The following cardiac risk factors and heart disorders may be caused by anxiety :

 

Decreased heart rate variability – Heart rate variability is the variation in the time interval between heartbeats. Even if your heart beats 60 beats per minute, that does not necessarily mean it beats every single second. It is normal to have some variation in how often the beats occur. Decreased heart rate variability may increase someone’s risk of death after an acute heart attack.

 

Tachycardia- This is rapid heart rate. In some serious cases, it interferes with normal heart function, increasing the risk of sudden cardiac arrest.

 

Increased blood pressure – Chronic high blood pressure can lead to coronary disease. Coronary disease weakens the heart muscle and may also cause heart failure.

 

 

Heart attack and anxiety

 

Dealing with anxiety after a heart attack can be difficult. It is natural to react to this life-altering event in ways that are similar to post-traumatic stress disorder. However, it is important for patients to visit with their doctor if the anxiety does not improve over time.

Someone who has a heart attack may:

 

  • be shocked by this near-death experience and afraid to participate in activities that they once did.
  • struggle with reliving the event, and also avoid the activity or place where it occurred.
  • feel negative and uncertain about their future.
  • have difficulty sleeping.

 

Furthermore, after a heart attack, many individuals may have a difficult time completing tasks essential to their recovery and a healthy lifestyle due to their anxiety.
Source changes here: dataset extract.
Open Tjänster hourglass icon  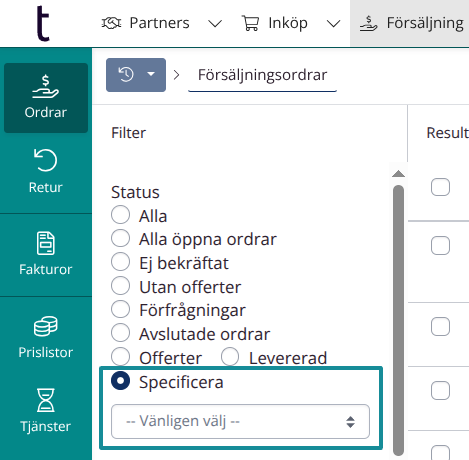pos(46,400)
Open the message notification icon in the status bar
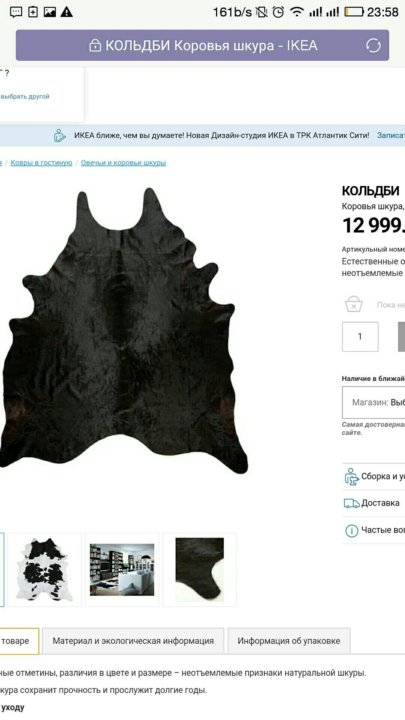The image size is (405, 720). tap(16, 12)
Some of these problems may include:

 

  • not taking  prescribed medications
  • not following prescribed exercise regimens
  • disconnecting from friends and family
  • inability to confidently resume their career and family responsibilities
  • not following a healthy diet

 

Some anxiety disorders may affect heart health

 

Obsessive-Compulsive disorder (OCD) – Patients  with OCD manage their unreasonable thoughts and worries by performing the same actions over and over. For example, a person obsessed with perceived cardiovascular symptoms may be concerned that their anxiety disorder is really a heart problem. The symptoms do after all mimic a heart condition.


Panic disorder – Panic attacks are sometimes believed to initially be heart attacks. Sufferers will feel terror, agitation, chest pains, stomach discomfort, dizziness, shortness of breath, and also have rapid heart rates.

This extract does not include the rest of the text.